There’s no shortage of employer surveys enlisted by industry stakeholders and consumer advocates that try to pinpoint the reasons behind the imbalance. Small employers routinely cite cost and complexity as the primary barriers to sponsoring a retirement plan.

The goal of the IMPACT platform is to deliver hard services to advisors and sponsors that are unique to the small plan market.

“Because we work with the entire spectrum of plans—small to large—we can bring services the large end of the market benefits from to the small end of the market,” Patterson said.

Specifically, plans that enroll through the IMPACT platform will have a dedicated client-focused service team that includes a relationship manager, client services manager, and advisor relationship manager, explained Patterson.

IMPACT is not a closed architecture platform, but Patterson said the Principal can deliver “a real competitive” recordkeeping fee when sponsors opt to build investment menus around the firm’s proprietary multi-managed target-date fund series and its Principal Pension Builder, an annuity option that guarantees income streams in retirement.

Small plans will also enjoy preparation services, financial wellness tools, and the ability to link health saving accounts (HSAs) to retirement plans—features prominent among large and mega-sized 401(k) plans. “All of the things we do for large customers we can do for customers on the IMPACT platform.
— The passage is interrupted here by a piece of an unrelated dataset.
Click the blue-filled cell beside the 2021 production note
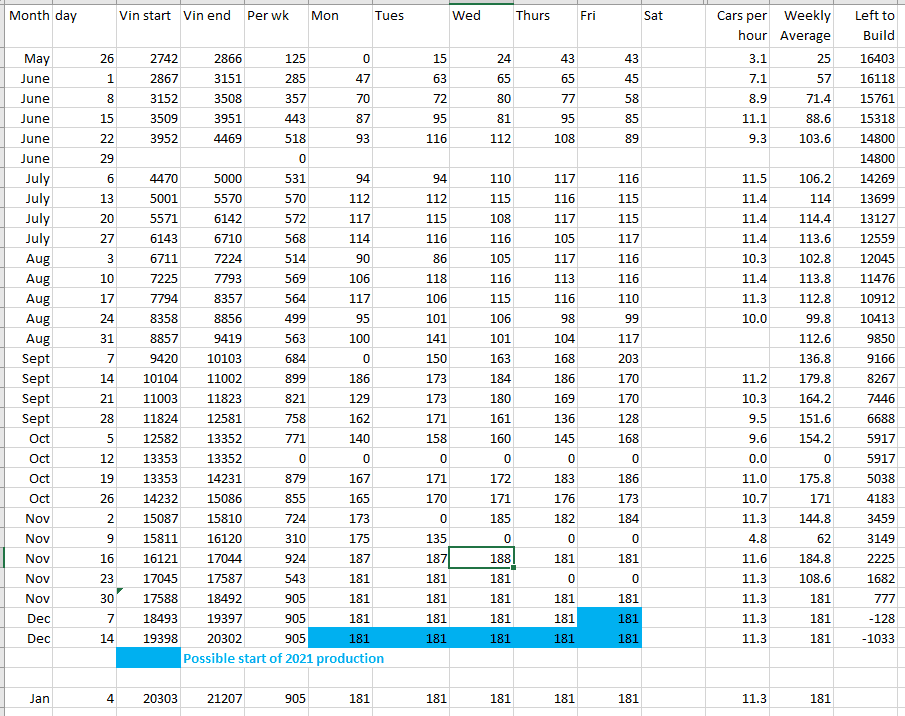905x716 pixels. 148,658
We take pride in delivering these capabilities to the small plan market.”

Increasingly competitive market and new small plan legislation on the horizon

The retirement plan recordkeeping market has been challenged by increasing fee pressure, mounting consolidation, and demographic challenges that see more money leaving 401(k) plans than coming in.
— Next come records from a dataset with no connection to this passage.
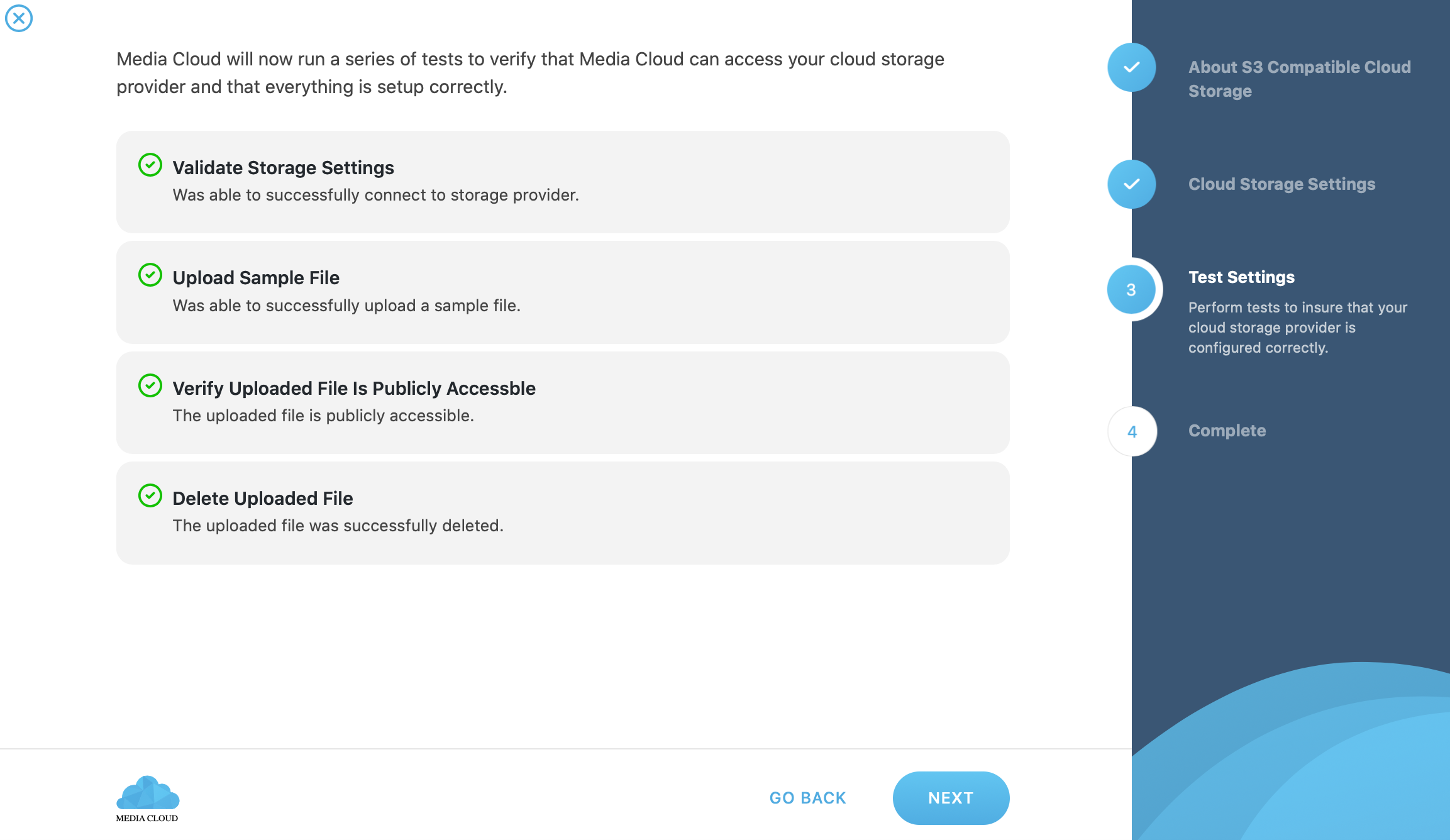Screen dimensions: 1450x840
Task: Click the Cloud Storage Settings step checkmark circle
Action: (x=1131, y=184)
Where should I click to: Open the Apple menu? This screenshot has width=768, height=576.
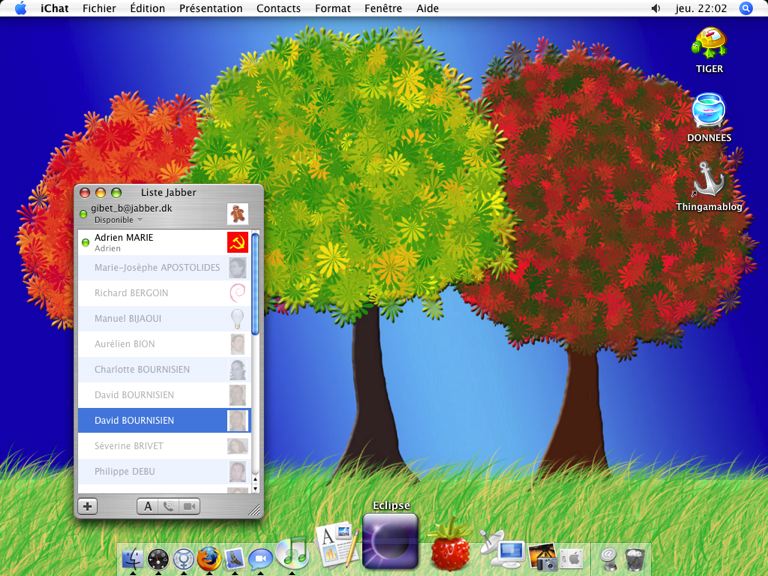[20, 8]
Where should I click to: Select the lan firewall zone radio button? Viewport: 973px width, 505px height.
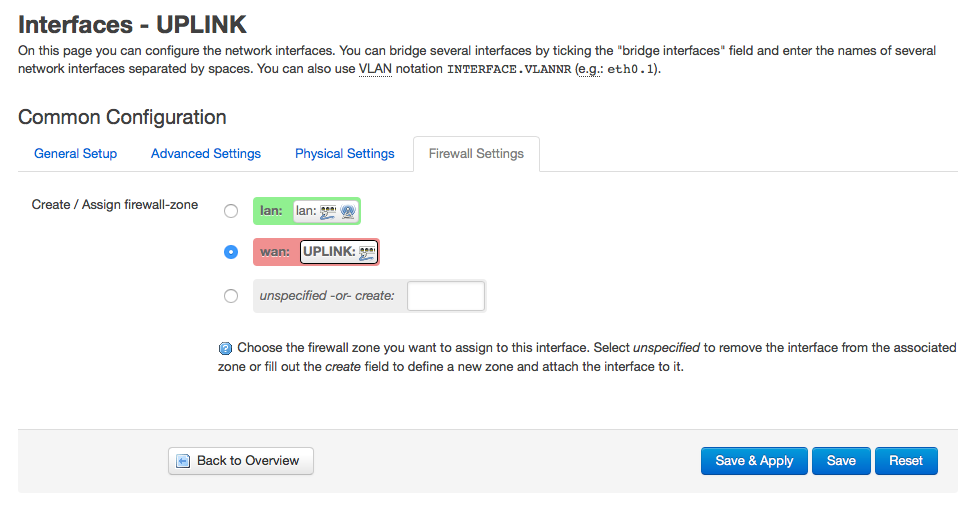tap(231, 211)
This week, the SECURE Act is expected to pass out of the House of Representatives. It includes a provision that would allow recordkeepers to sponsor Open Multiple Employer Plans, which let unaffiliated small businesses pool assets and workers under one defined contribution plan.

Open MEPs are designed to reduce the administrative burdens of single-sponsor plans, offload some but not all of an individual employer’s fiduciary obligations under the Employee Retirement Income Security Act, and possibly reduce the costs of sponsoring a plan through scale. The Senate is preparing to consider companion legislation.

Patterson said the Principal is “very supportive of the efforts and thinking in Washington,” but that the launch of the IMPACT platform would be happening irrespective of the larger policy conversations on closing the retirement plan access gap among small employers.

And while servicing retirement plans has become an increasingly competitive business, Patterson says his and the Principal’s focus has not changed in his 17 years with the firm.

“All industries move in cycles. There are some interesting shifts in our market driven by demographics—IRA assets are growing faster than assets in DC plans—and where there is pressure on growth in core DC plans you tend to see an increase in competitive behavior,” said Patterson.

“But those pressures have not changed our discipline or approach,” he added.

Making progress in a very different world

Time was when a typical American worker had limited access to credit, perhaps a pension plan, a more solvent Social Security program backstopping retirement, and one employer and one job throughout a work career.

But that was another time. “The world has become way more complicated to navigate work life and saving for retirement,” said Patterson. “It is very different now.”

On balance, the retirement industry, and the policy it works within, have adjusted, but more work needs to be done.

“We’re creating plenty of new vehicles and every year that goes by we’re getting better,” said Patterson. “Lower cost solutions, technology, and transparency that’s come from competition are all really positive things. Has industry reached perfection? No, but I think we are doing good work and will continue to get better,” he said.

“It’s an imperfect world, and it will never be perfect,” added Patterson. “But we are making progress.”